Also, much has been learnt, and published, since 2018. There is now evidence that homocysteine lowering B vitamins are most effective in those with sufficient omega-3 status and omega-3 fish oils are most effective in those with low homocysteine. This is clinical confirmation of the known mechanism of co-dependence and illustrates why the WHO document is now out of date. We prefer published, peer-reviewed reviews such as the editorial in the American Journal of Clinical Nutrition in 2021 (4) and a meta-analysis in 2023 (5).

Additionally, since 2018, there have been at least 17 studies (6-22), including both randomised controlled trials and cohort studies which show benefit of either omega-3 fish oil supplementation, or higher intake from seafood with resultant higher omega-3 blood levels, in reducing risk for and incidence of dementia or cognitive decline.

This is another example showing why the WHO document is no longer current and relevant. Yet leading Alzheimer’s charities such as the Alzheimer’s Society and Alzheimer’s Research UK (ARUK – who part funded the highly effective B vitamin trial) still refer to this redundant report.

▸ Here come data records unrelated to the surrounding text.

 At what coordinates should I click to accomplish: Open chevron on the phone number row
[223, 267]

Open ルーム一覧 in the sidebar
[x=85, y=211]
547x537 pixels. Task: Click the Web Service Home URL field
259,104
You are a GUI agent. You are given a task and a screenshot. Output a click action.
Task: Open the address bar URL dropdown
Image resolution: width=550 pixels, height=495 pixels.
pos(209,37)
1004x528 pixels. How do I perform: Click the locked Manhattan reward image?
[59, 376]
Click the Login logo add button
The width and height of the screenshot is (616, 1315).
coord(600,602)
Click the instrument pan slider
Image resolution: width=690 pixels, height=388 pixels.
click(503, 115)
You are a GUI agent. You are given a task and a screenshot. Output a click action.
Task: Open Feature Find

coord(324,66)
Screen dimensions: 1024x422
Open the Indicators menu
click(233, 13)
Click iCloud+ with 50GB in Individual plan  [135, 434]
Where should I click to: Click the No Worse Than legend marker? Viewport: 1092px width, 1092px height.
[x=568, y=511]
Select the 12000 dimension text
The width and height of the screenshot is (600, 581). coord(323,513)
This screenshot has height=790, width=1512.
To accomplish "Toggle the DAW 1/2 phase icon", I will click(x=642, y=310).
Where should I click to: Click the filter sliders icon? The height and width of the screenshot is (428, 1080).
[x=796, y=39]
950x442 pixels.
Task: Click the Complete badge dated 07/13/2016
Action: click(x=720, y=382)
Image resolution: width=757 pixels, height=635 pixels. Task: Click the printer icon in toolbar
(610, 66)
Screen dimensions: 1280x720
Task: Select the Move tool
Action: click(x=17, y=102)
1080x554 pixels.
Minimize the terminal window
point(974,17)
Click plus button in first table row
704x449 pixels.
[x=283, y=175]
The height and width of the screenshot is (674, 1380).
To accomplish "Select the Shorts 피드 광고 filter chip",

With regard to multivitamins, the latest meta-analysis states (7), “The meta-analysis of COSMOS substudies showed clear evidence of multivitamin-mineral benefits on global cognition and episodic memory; the magnitude of effect on global cognition was equivalent to reducing cognitive ageing by 2 years”. B vitamins, given to those with raised homocysteine, are much more effective than multivitamins given to all – and more effecctive in those with sufficient omega-3 status.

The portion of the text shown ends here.